(Short exercise) Gather every line of the material below that contains the word "icon".

(Records shown)
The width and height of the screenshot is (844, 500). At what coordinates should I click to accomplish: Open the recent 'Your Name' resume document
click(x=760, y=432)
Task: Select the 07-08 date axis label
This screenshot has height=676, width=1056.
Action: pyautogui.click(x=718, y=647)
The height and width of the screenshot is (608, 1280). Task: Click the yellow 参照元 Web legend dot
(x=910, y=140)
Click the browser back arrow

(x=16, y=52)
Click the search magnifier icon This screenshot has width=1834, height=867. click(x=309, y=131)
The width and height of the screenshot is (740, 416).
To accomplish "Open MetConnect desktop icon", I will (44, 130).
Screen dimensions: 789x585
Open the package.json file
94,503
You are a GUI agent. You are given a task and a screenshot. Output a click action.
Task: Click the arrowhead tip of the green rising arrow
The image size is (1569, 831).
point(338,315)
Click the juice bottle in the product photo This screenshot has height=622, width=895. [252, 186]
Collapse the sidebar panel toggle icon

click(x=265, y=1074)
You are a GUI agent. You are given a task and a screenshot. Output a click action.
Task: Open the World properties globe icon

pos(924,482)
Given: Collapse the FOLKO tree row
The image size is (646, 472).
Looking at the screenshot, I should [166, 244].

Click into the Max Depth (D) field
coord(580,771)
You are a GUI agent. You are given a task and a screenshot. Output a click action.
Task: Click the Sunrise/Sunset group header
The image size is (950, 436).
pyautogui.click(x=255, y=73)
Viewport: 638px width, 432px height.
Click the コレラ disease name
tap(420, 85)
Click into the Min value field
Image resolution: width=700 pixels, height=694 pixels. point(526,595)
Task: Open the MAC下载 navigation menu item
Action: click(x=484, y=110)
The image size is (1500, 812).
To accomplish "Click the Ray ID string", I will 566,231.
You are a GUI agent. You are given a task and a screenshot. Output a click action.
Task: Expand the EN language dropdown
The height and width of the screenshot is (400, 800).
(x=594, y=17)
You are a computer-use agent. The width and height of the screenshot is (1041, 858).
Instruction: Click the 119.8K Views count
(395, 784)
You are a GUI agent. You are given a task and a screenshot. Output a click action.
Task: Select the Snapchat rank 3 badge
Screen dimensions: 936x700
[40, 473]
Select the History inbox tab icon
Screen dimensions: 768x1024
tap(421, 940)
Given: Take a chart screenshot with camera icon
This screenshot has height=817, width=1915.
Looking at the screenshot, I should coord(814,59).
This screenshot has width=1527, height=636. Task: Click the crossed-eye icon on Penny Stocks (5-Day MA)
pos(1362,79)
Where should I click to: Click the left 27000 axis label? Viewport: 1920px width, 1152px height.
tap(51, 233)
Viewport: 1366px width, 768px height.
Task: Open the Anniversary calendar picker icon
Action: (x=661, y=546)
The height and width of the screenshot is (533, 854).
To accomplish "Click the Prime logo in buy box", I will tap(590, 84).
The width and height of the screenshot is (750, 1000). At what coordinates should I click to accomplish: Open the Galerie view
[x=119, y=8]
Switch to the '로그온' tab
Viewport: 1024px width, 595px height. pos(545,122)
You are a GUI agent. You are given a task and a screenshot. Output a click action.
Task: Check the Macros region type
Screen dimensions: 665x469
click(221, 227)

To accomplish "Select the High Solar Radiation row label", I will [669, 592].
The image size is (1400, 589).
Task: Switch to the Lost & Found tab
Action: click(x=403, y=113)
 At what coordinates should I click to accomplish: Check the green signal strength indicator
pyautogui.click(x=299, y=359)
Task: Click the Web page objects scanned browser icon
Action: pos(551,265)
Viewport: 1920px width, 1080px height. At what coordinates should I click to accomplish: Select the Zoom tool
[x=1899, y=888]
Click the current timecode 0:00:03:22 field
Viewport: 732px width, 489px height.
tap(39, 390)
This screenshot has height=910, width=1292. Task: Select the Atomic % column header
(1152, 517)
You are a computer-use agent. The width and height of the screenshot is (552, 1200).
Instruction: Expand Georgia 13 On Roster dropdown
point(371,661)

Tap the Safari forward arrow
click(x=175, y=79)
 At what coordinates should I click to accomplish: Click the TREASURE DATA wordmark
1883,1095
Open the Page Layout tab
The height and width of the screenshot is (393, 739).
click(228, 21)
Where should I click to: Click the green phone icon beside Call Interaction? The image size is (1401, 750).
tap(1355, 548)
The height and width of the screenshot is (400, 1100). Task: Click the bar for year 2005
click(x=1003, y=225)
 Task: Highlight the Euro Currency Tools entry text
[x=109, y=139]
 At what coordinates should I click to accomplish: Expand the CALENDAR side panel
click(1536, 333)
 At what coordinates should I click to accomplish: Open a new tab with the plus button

(Problem solution)
Click the search magnifier icon This screenshot has width=1834, height=867. click(x=309, y=131)
To accomplish "Open MetConnect desktop icon", I will (44, 130).
Collapse the sidebar panel toggle icon
Task: Open the World properties globe icon
Select the History inbox tab icon
Given: Take a chart screenshot with camera icon
This screenshot has width=1527, height=636. Task: Click the crossed-eye icon on Penny Stocks (5-Day MA)
Task: Open the Anniversary calendar picker icon
Task: Click the Web page objects scanned browser icon
Where should I click to: Click the green phone icon beside Call Interaction? The image size is (1401, 750).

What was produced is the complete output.